Collected data entries
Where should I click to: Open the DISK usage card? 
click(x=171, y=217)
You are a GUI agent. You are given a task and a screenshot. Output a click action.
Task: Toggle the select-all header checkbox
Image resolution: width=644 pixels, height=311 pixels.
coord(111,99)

### Work to complete
Write out exactly each line of the entries, starting at the one containing "Task: Toggle the select-all header checkbox" and finishing with the last line.

### Reply
Task: Toggle the select-all header checkbox
Image resolution: width=644 pixels, height=311 pixels.
coord(111,99)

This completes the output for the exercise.